Problem statement: Among the lines of the records below, copy those that hold the word "will".

===== Data provided

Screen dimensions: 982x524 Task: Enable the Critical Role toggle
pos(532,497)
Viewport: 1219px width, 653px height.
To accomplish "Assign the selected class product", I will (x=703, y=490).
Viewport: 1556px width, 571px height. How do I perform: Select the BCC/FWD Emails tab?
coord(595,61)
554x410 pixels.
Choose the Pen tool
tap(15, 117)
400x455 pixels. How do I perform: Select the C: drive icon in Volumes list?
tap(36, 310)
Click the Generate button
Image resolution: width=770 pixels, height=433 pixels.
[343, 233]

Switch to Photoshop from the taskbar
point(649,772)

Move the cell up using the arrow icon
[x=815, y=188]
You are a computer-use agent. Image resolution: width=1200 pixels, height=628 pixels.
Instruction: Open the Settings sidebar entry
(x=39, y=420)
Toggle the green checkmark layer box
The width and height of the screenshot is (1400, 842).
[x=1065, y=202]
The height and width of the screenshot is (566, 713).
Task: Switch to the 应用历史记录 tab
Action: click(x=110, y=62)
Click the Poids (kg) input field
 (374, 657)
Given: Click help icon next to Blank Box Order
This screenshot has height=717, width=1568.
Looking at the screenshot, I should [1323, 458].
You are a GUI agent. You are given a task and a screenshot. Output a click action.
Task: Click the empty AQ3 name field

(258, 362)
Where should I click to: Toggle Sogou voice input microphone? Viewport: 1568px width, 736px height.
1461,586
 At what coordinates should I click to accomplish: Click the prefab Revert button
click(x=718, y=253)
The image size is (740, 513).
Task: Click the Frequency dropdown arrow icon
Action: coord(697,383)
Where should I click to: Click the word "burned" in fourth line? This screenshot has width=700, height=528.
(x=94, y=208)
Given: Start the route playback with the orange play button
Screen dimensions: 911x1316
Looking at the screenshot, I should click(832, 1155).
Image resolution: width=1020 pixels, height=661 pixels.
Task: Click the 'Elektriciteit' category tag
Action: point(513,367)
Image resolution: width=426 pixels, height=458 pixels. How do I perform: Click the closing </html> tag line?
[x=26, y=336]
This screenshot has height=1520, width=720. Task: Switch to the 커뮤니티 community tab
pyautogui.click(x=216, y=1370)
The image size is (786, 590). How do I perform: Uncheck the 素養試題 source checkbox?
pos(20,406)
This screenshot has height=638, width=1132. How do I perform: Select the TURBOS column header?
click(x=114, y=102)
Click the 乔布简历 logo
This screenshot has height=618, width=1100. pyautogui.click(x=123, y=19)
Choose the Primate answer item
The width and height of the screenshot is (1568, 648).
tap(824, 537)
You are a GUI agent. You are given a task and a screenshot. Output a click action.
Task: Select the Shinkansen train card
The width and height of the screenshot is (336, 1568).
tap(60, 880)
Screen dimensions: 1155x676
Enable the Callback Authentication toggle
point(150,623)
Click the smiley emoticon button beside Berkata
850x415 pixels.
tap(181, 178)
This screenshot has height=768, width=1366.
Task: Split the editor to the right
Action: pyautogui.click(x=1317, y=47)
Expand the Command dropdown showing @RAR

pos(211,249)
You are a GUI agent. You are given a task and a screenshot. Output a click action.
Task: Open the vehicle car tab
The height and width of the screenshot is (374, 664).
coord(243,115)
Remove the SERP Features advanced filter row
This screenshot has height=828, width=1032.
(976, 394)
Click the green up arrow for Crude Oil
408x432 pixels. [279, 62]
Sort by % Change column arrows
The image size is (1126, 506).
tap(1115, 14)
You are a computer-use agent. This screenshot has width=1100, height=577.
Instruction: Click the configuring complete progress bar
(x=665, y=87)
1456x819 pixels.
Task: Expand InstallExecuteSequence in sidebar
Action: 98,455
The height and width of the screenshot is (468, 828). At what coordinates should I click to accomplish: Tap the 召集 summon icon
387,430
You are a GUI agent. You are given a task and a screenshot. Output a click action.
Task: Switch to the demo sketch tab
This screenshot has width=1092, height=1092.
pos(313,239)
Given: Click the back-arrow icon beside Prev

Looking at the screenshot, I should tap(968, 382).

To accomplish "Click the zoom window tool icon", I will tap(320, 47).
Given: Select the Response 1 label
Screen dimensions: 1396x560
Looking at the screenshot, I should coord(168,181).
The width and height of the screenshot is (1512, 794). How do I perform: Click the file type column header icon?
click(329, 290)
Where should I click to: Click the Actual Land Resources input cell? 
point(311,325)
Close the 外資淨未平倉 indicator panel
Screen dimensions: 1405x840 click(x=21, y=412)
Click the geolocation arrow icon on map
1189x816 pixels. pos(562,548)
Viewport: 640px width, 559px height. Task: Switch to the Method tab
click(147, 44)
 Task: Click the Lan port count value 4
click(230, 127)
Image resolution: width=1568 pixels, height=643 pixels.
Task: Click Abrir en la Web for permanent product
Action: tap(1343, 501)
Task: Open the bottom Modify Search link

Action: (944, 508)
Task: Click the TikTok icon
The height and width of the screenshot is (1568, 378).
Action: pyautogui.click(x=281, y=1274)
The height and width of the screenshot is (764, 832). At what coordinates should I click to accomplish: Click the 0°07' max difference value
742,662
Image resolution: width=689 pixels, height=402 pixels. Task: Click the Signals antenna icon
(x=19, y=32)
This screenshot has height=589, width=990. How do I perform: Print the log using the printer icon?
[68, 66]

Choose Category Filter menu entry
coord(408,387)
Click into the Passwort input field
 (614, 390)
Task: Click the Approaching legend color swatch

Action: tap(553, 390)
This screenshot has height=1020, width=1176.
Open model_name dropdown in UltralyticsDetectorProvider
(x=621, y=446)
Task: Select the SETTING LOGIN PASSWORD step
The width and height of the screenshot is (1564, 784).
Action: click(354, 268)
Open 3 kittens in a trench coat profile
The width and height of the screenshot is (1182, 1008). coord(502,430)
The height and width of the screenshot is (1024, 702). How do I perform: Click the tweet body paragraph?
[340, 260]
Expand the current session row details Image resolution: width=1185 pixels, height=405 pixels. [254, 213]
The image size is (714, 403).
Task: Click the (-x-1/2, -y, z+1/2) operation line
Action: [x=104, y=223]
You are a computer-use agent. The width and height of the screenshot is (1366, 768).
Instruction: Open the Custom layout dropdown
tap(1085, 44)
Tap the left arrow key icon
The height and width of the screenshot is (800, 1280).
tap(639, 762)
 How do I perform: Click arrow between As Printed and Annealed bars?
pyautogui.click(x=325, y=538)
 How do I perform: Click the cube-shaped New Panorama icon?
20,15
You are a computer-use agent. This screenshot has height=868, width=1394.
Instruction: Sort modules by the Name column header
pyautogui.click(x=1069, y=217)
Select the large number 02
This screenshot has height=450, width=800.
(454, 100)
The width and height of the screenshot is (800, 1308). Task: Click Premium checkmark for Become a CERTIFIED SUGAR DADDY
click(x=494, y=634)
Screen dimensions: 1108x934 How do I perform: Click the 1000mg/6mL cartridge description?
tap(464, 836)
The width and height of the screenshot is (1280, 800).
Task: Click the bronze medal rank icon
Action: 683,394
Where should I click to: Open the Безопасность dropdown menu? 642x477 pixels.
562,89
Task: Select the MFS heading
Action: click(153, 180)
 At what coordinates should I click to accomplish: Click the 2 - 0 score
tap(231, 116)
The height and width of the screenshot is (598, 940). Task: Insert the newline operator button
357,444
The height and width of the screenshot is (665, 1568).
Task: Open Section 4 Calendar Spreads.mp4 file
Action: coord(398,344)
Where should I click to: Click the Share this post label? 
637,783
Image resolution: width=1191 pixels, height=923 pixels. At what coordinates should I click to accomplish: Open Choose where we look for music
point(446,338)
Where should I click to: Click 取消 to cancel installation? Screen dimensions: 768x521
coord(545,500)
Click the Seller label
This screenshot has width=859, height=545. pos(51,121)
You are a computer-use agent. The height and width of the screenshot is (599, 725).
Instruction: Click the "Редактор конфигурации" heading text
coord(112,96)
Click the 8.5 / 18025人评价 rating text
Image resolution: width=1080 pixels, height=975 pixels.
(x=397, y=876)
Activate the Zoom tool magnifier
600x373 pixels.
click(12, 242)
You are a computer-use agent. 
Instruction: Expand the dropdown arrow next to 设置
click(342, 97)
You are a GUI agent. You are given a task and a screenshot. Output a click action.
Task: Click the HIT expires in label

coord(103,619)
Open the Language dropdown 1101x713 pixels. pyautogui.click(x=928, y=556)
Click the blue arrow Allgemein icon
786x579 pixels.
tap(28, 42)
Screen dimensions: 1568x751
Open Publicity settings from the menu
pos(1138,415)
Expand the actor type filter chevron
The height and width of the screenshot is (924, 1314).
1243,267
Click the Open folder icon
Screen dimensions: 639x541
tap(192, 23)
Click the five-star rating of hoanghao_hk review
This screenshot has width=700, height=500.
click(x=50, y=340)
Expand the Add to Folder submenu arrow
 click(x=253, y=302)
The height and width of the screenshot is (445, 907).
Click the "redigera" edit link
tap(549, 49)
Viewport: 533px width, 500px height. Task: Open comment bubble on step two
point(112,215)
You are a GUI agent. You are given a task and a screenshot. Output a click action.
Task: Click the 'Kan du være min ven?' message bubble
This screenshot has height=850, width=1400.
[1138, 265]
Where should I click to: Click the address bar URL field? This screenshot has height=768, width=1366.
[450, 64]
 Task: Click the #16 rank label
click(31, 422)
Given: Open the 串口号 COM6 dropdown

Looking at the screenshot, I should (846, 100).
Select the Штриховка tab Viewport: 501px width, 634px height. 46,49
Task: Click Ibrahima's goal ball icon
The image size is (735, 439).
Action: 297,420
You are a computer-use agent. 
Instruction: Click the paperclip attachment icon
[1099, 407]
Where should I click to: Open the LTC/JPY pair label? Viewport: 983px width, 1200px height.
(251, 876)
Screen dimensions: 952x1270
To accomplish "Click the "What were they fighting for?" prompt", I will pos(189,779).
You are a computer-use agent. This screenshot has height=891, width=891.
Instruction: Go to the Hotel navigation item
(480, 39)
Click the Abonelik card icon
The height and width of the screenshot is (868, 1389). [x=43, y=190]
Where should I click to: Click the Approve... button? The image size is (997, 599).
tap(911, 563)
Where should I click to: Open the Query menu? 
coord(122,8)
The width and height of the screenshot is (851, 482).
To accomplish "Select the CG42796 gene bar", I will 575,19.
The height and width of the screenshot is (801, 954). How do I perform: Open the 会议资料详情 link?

==========

Exercise result:
To accomplish "Assign the selected class product", I will (x=703, y=490).
To accomplish "Click the zoom window tool icon", I will tap(320, 47).
To accomplish "Click the "What were they fighting for?" prompt", I will pos(189,779).
To accomplish "Select the CG42796 gene bar", I will 575,19.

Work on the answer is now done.